In equity. The case is stated in the opinion.
MR. JUSTICE BLATCHFORD delivered the opinion of the Court.
A bill in equity was filed in the Circuit Court of the United States for the Eastern District of Tennessee by the Central Trust Company of New York against the East Tennessee, Virginia and Georgia Railroad Company, the Tennessee State Line Railroad Company, and one Thomas, to foreclose a mortgage given June 15, 1881, by the first-named railroad company to the trust company, on its property situated in Tennessee, Georgia, Alabama, and Mississippi. On the 6th of January, 1885, one Fink was appointed receiver in the cause, and placed
in possession of the whole of the property of the railroad company.
On the 18th of March, 1886, a decree of foreclosure and sale was entered. That decree contained the following provisions:
"And the purchaser or purchasers of said property at said sale shall, as a part of the consideration of the purchase, and in addition to the sum bid, take the said property upon the express condition that he or they will pay off, satisfy, and discharge any and all claims now pending and undetermined in either of said courts, accruing prior to the appointment of the receiver herein or during the receivership, which may be allowed and adjudged by this court as prior in right to said respective mortgages, together with such interest as may be allowed, except as to mortgages prior to said mortgages foreclosed in this suit, and subject to which said property shall be sold, and also upon the further express condition that he or they will pay off, satisfy, and discharge all debts, claims, and demands, of whatsoever nature, incurred or which may hereafter he incurred by said receiver, Henry Fink, and which have not been or shall not hereafter be paid by said receiver or other parties in interest herein, and said purchaser or purchasers, their successor or successors or assigns, shall have the right to appear and make defense to any claim, debt, or demand sought to be enforced against said property, and said purchaser or purchasers, their successor or successors or assigns, shall also have the right to enter appearance in this or any other court, and contest any claim or demand pending and undetermined at the date of the confirmation of such sale. All claims, debts, and demands accruing during the receivership herein shall be barred, unless presented, as herein provided, within six months after the confirmation of said sale, and jurisdiction of this cause is retained by this Court for the purpose of enforcing the provisions of this article of this decree."

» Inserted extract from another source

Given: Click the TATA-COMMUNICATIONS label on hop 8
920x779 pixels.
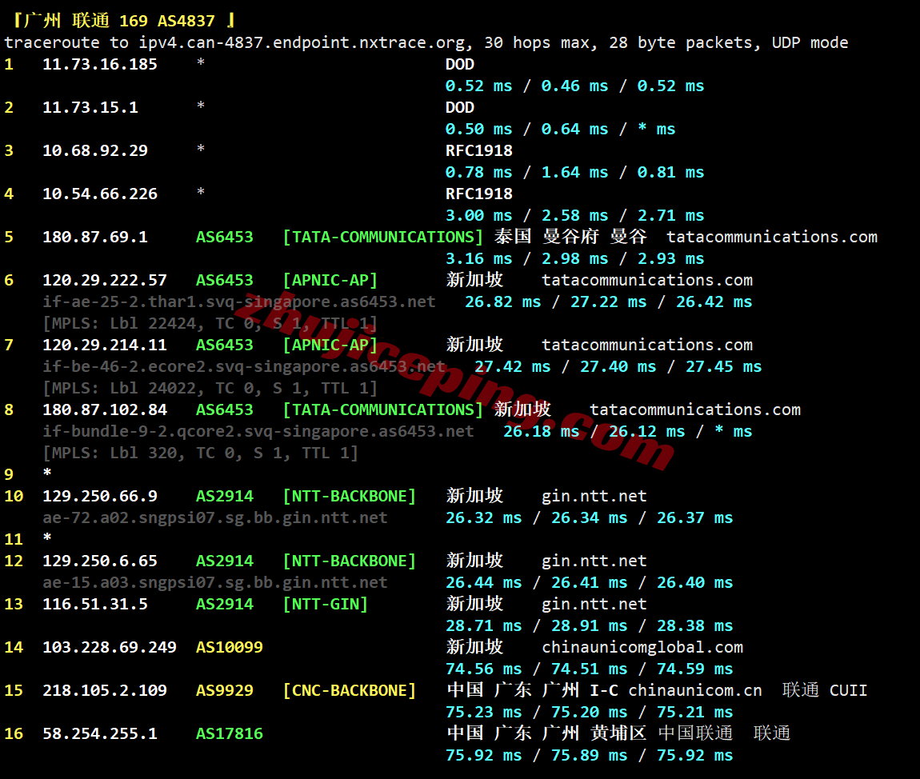Looking at the screenshot, I should point(382,409).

A supplemental decree was made April 26, 1886, and a special master, on the 25th of May, 1886, sold the property at public auction to Frederick P. Olcott and others, the appellants herein, for $10,250,000. The master reported the sale to the court, and a decree confirming it was made June 28, 1886. That
decree recited that the plaintiff had applied for the confirmation of the sale; that the sale had been made to Olcott and others acting as a committee on the part of the bondholders as purchasing trustees; that no exceptions to the report of the sale had been filed, and sufficient notice of the hearing of the application had been given to the solicitors of the parties to the cause, and the decree went on to confirm the sale and the report of sale, and to provide that the special master should execute a proper instrument in writing conveying to the purchasers, as a committee acting on behalf of the bondholders as purchasing trustees, all the property described in the decree of sale, and further provided as follows:
"And it is further ordered, adjudged, and decreed that the said purchasers shall take the said property, and that it be recited in said deed that they to take the said property, subject to, and that the said purchasers assume and pay off, any and all debts, claims, and demands of whatsoever nature now pending and undetermined in either of the courts in which the original and ancillary bills in this cause are pending, which may be allowed and adjudged by this Court, or either of said courts where ancillary bills are pending, as prior to any right secured under said consolidated first mortgage, under foreclosure of which the said sale was made, and subject likewise to all debts, claims, and demands, of whatsoever nature incurred by Henry Fink as receiver in this cause, and which may remain unpaid at the termination of said Fink's receivership."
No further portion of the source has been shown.